◆ Source document:
╔══

Thoughts on Leadership: How to Add Accountability to Your Team

By Gino Blefari

This week my travels find me at home, starting Monday with my typical WIG calls. On Tuesday, I had my Berkshire Hathaway Energy early morning meeting and on Wednesday, I participated in the HomeServices of America Relo Rally and had two meetings with acquisition prospects for our ever-growing brands. Through it all, one theme kept reverberating in calls and virtual conferences: accountability.

It’s the worst-kept secret out there: The difference between a team with low productivity and a high-performing team is accountability. And if you think your team has successfully implemented accountability in your system of execution, there’s always room for improvement. (Remember, as I’ve often said, smugness comes before arrogance and arrogance is the precursor to disaster. Once you think you know it all, your slide to mediocrity has already begun.)

Teams with low accountability rarely set out to be that way. There’s not a team in the world that believes, “OK, let’s do the least amount of work possible and not hold each other accountable to our commitments.” Most people want to grow together, and low accountability isn’t an intentional state of being. Usually, low accountability results from another related issue, like failure to plan, no system of execution, undefined responsibilities, a weak strategy or a profusion of undefined goals. (Wildly Important Goals should be limited to about one or two, at the maximum three. The more goals you set, the less likely your team is to achieve them.)

╚══

◆ Dataset section:

╔══

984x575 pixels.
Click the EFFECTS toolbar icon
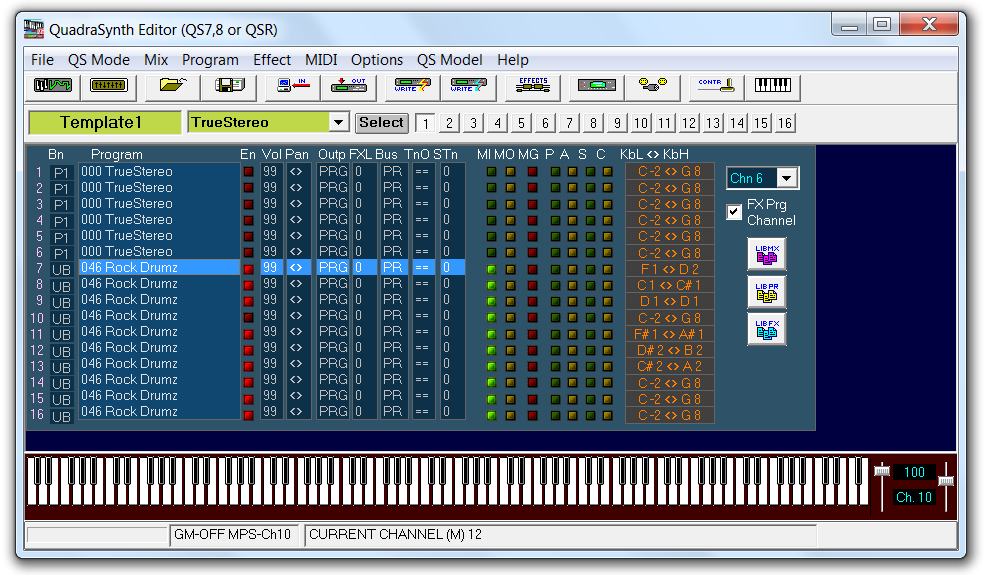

╚══

According to the leadership piece on accountability, why should Wildly Important Goals be limited to about one or two, three at most? Answer in one to three sentences.

The more goals a team sets, the less likely it is to achieve them. A profusion of undefined goals is also one of the issues that usually lead to low accountability.